In early 1946, the British Government sent a Cabinet Mission to the subcontinent to resolve the constitutional deadlock. The Mission conducted negotiations with various political parties but failed to evolve an agreed formula. Finally, the Cabinet Mission announced its own Plan, which among other provisions, envisaged three federal groupings, two of them comprising the Muslim majority provinces, linked at the Centre in a loose federation with three subjects. The All-India Congress also agreed to the Plan, but, soon realizing its implications, the Congress leaders began to interpret it in a way not visualized by the authors of the Plan. This provided the All-India Muslim League an excuse to withdraw its acceptance of the Plan and the party observed August 16, as a `Direct Action Day’ to show Muslim solidarity in support of the Pakistan demand.

PARTITION SCHEME

In October 1946, an Interim Government was formed. The Muslim League sent its representative under the leadership of its General Secretary, Mr. Liaquat Ali Khan, with the aim to fight for the party objective from within the Interim Government. After a short time, the situation inside the Interim Government and outside convinced the Congress leadership to accept Pakistan as the only solution to the communal problem. The British Government, after its last attempt to save the Cabinet Mission Plan in December 1946, also moved towards a scheme for the partition of India. The last British Viceroy, Lord Louis Mountbatten, came with a clear mandate to draft a plan for the transfer of power.
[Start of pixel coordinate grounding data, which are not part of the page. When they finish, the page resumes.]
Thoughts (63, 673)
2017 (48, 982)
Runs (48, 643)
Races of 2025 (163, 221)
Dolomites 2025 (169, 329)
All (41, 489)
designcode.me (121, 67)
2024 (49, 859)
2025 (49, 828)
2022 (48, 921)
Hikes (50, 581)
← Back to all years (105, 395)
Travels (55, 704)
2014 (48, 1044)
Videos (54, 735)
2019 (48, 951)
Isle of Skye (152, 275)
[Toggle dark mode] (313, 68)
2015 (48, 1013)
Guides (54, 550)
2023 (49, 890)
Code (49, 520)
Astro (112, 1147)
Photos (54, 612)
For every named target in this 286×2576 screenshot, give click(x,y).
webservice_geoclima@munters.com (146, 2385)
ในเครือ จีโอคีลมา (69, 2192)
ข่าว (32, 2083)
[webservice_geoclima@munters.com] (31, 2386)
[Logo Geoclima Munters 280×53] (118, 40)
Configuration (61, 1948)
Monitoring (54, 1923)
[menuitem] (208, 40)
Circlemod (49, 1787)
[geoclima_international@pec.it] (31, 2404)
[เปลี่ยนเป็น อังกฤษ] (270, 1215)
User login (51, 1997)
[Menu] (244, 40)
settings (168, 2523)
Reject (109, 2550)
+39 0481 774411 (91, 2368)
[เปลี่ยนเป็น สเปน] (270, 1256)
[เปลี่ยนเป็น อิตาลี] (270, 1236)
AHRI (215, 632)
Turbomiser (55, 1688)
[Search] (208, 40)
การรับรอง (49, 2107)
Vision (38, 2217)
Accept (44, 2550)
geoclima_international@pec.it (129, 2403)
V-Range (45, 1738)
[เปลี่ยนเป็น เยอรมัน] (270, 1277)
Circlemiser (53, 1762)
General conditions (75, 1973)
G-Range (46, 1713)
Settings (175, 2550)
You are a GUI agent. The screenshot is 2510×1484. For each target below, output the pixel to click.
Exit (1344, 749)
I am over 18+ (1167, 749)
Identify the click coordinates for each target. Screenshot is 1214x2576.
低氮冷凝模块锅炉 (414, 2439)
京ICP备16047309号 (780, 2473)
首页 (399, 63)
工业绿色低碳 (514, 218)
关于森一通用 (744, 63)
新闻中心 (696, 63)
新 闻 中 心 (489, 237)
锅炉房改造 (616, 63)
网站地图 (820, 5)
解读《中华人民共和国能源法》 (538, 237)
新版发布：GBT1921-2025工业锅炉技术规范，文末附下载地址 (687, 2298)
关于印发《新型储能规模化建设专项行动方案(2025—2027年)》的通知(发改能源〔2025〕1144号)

After holding talks with political leaders and parties, he prepared a Partition Plan for the transfer of power, which, after approval of the British Government, was announced on June 3, 1947.

EMERGENCE OF PAKISTAN

Both the Congress and the Muslim League accepted the Plan. The two largest Muslim-majority provinces, Bengal and Punjab, were partitioned. The Assemblies of West Punjab, East Bengal, and Sindh, and in Baluchistan, the Quetta Municipality, and the Shahi Jirga voted for Pakistan. Referenda were held in the North-West Frontier Province and the District of Sylhet in Assam, which resulted in an overwhelming vote for Pakistan. As a result, on August 14th, 1947, the new state of Pakistan came into existence.